Court orders government to improve conditions at Ter Apel refugee centre
The Dutch state has been ordered to take steps to bring accommodation for asylum seekers up to international standards after it was taken to court by refugee agency Vluchtelingenwerk.
The district court in The Hague ruled that all refugees have the right to a roof over their heads, ‘at least 4 square metres of space, a door that can be locked and a window that can be opened,’ as well as sufficient food, drinking water and clean sanitation.
Vluchtelingenwerk brought the case after up to 700 people a night were left to sleep on the grass outside the facility over the summer because of chronic overcrowding.
Earlier this week government inspectors condemned conditions at Ter Apel, where they found families huddled together in a ‘cold, draughty and dirty sports hall’. They also criticised the lack of showers, filthy toilets and lack of medical provision.
The court granted Vluchtelingenwerk’s request for an injunction to force the government to improve conditions at Ter Apel and emergency facilities to comply with international standards, including EU guidelines and the UN Convention on the Rights of the Child.
However, it rejected an argument that the government should treat all refugees equally, in response to the more generous arrangements for Ukrainians fleeing the Russian invasion. The court said Ukrainians faced a different situation from other refugees.
The court also gave the government two weeks to improve conditions for unaccompanied minors in Ter Apel. Currently there are around 300 children living alone at the facility, even though it only has space for 55. The rules say they should be moved to specialist accommodation within five days.

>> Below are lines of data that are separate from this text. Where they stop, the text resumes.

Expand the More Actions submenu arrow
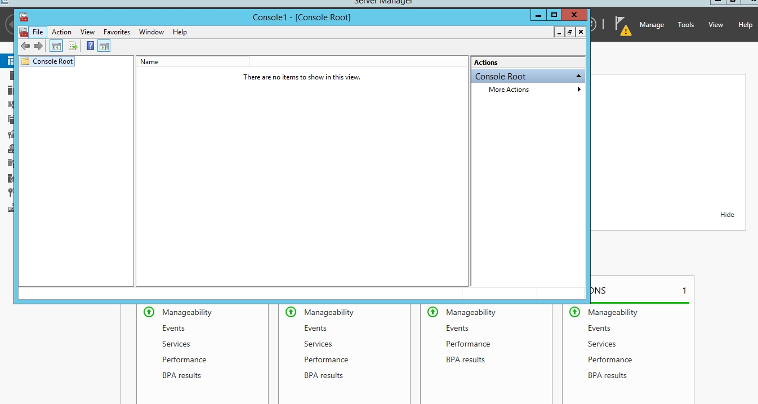758x404 pixels. (x=579, y=90)
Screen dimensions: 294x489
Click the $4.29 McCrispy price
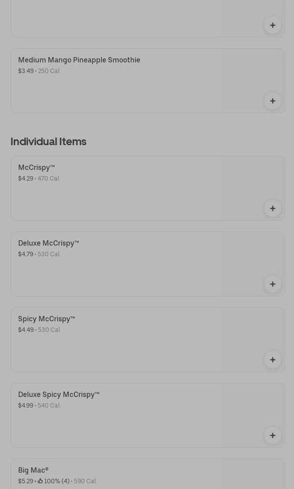26,178
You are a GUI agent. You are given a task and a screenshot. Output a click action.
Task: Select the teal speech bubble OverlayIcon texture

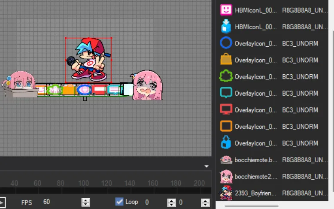(255, 93)
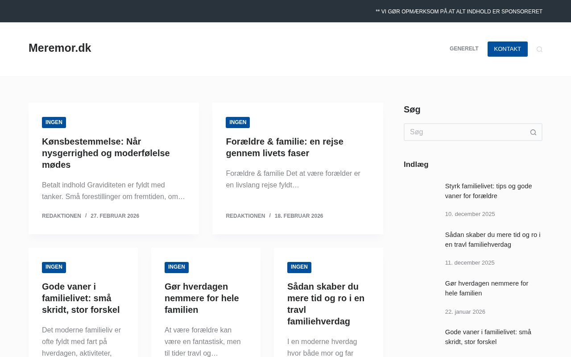Click Ingen tag on Forældre & familie post
This screenshot has height=357, width=571.
pos(238,123)
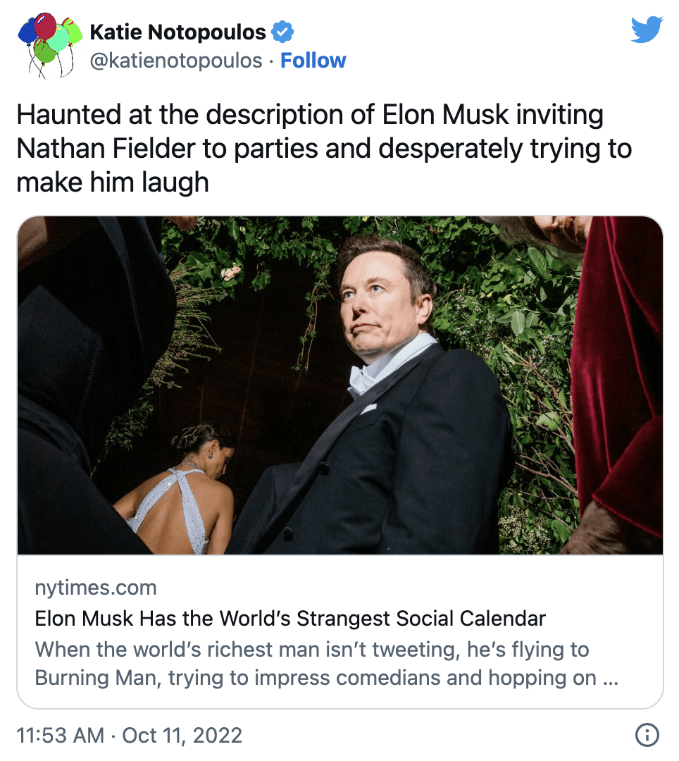The width and height of the screenshot is (679, 761).
Task: Click the tweet text about Nathan Fielder
Action: 317,148
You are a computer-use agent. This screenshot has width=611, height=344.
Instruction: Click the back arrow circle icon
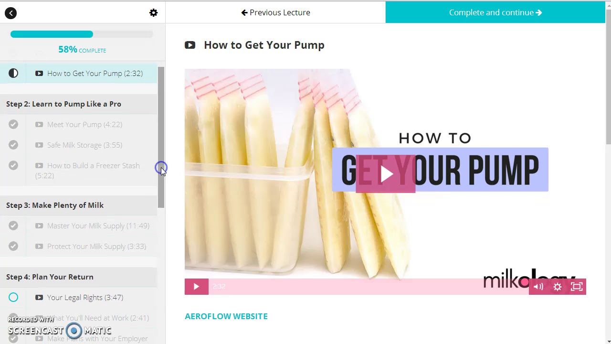(x=11, y=13)
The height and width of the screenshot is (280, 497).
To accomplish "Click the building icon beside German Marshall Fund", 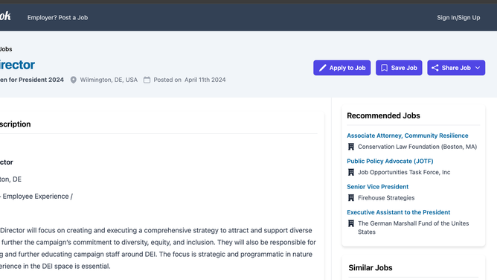I will tap(351, 223).
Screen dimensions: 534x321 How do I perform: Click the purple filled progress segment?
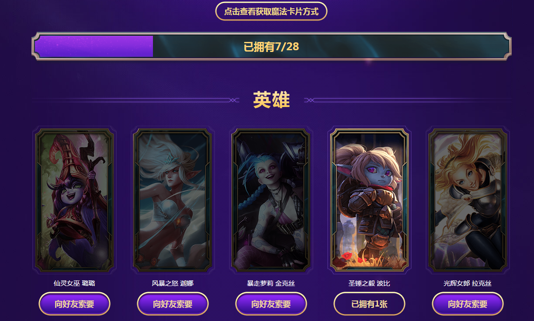pos(94,46)
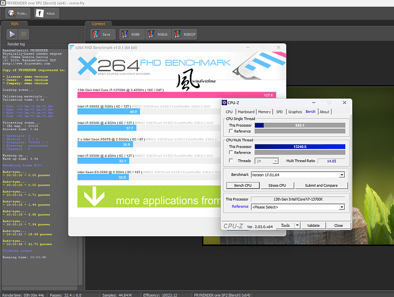
Task: Click the CPU-Z title bar icon
Action: pyautogui.click(x=224, y=102)
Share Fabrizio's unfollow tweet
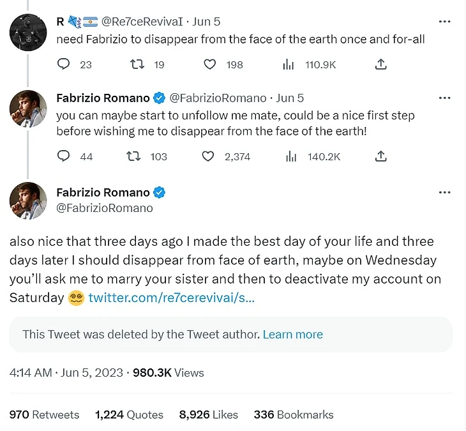This screenshot has height=431, width=466. [x=380, y=156]
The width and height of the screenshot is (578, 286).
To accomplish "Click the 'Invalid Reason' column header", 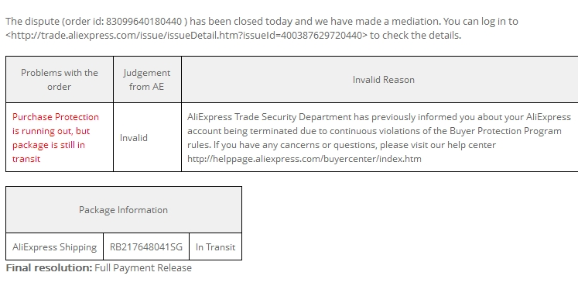I will click(383, 79).
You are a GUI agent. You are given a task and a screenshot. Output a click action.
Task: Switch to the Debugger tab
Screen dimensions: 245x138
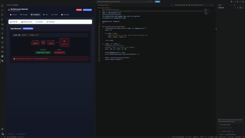click(x=24, y=15)
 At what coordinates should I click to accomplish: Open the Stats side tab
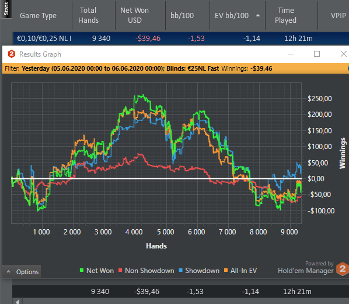6,9
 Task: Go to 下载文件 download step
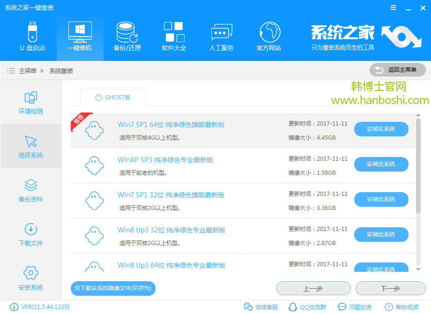[30, 234]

A spokesman for junior asylum minister Eric van der Burg said he was in talks with Vluchtelingenwerk and would write to local authorities to ask for help accommodating unaccompanied children.
‘Vluchtelingenwerk’s concerns are our concerns,’ the spokesman said. ‘At the moment we are not offering asylum seekers what we could offer them in previous years, and we can see that.
‘Our priority is that minors are vulnerable and deserve to be accommodated humanely in a safe environment,’ he said.